Hsu Kuo-tung

Personal information
- Full name: Hsu Kuo-tung
- National team: Chinese Taipei
- Born: 22 September 1983 (age 42) Taipei, Taiwan
- Height: 1.73 m (5 ft 8 in)
- Weight: 68 kg (150 lb)

Sport
- Sport: Swimming
- Strokes: Individual medley

= Hsu Kuo-tung =

Taiwanese swimmer

Hsu Kuo-tung (徐國棟 (Xú Guódòng); born September 22, 1983) is a Taiwanese former swimmer, who specialized in individual medley events. Hsu competed only in the men's 400 m individual medley at the 2000 Summer Olympics in Sydney. He achieved a FINA B-cut of 4:35.33 from the National University Games in Taipei.

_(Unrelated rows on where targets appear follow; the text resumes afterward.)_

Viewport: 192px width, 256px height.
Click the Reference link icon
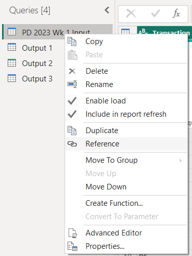coord(72,144)
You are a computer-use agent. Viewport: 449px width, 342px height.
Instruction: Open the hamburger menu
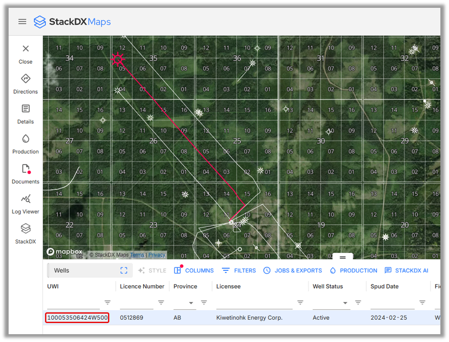(22, 22)
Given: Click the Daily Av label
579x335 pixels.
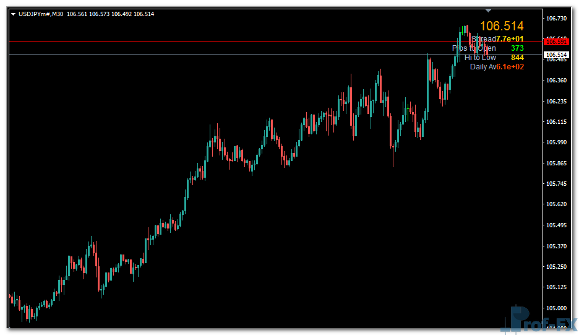Looking at the screenshot, I should click(483, 67).
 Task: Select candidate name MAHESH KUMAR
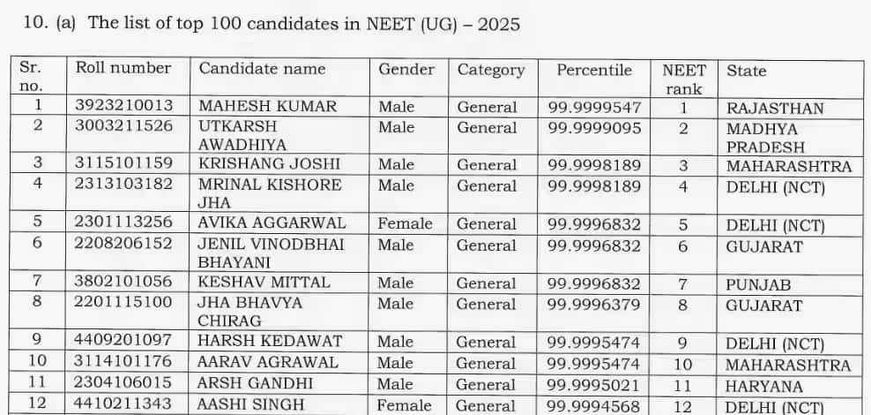point(268,106)
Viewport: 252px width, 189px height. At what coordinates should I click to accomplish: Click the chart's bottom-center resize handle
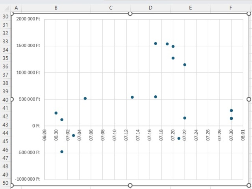tap(130, 185)
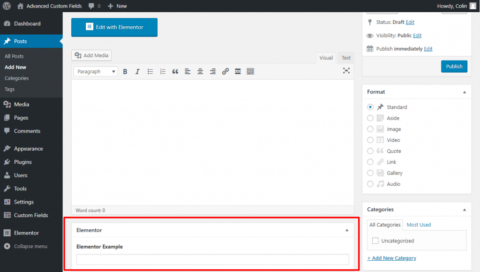Collapse the Format panel
Screen dimensions: 480x272
(x=465, y=92)
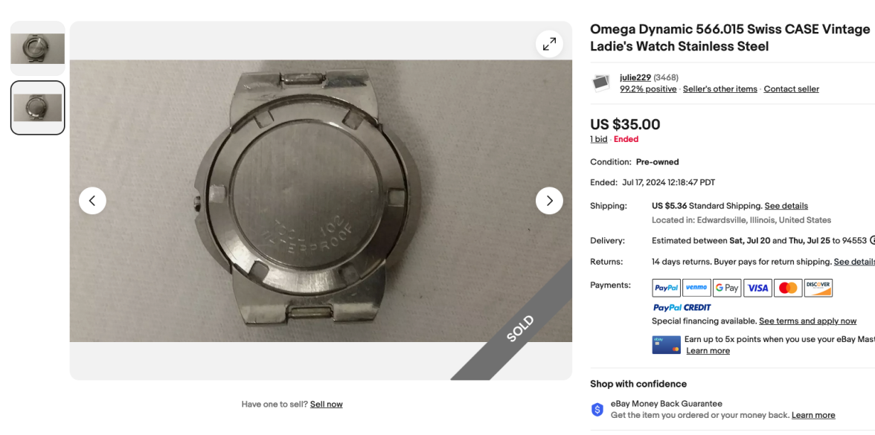
Task: Click the Contact seller link
Action: click(791, 89)
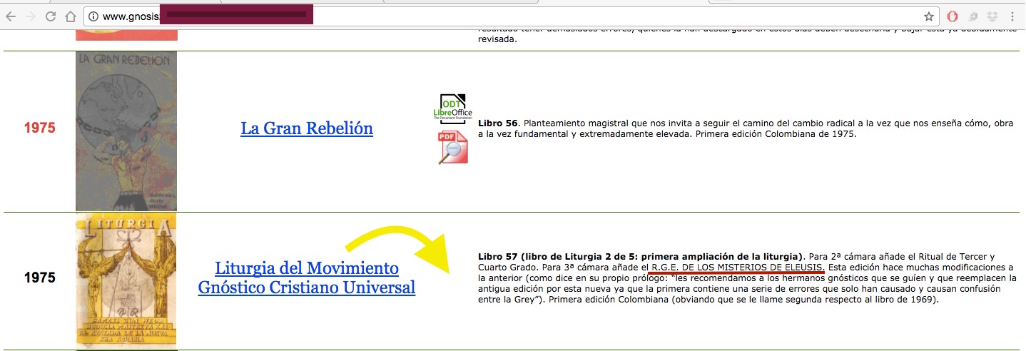Bookmark this page with the star icon
The width and height of the screenshot is (1026, 351).
(x=928, y=16)
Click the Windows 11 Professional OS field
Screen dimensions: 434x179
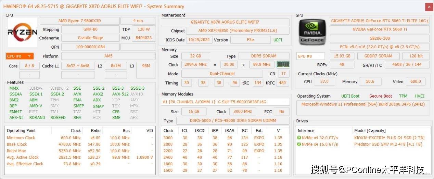[x=362, y=104]
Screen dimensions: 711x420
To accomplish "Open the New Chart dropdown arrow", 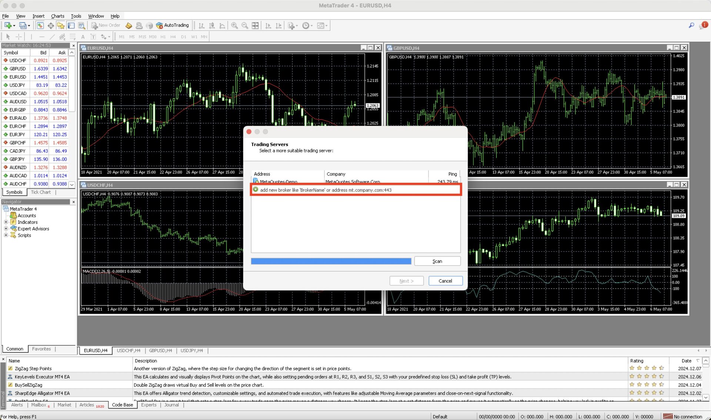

He challenged four other swimmers in heat one, including Hong Kong's Alex Fong, who turned out into one of city's popular singers, and Tunisia's 16-year-old Oussama Mellouli, who later became an Olympic champion in long-distance freestyle (2008) and open water (2012). He opened up his race to register a fourth-place time of 4:42.78, finishing behind Mellouli by almost a full second, and Fong, the winner of his heat, by more than 13 seconds. Hsu failed to reach the top 8 final, as he placed forty-fourth overall in the prelims.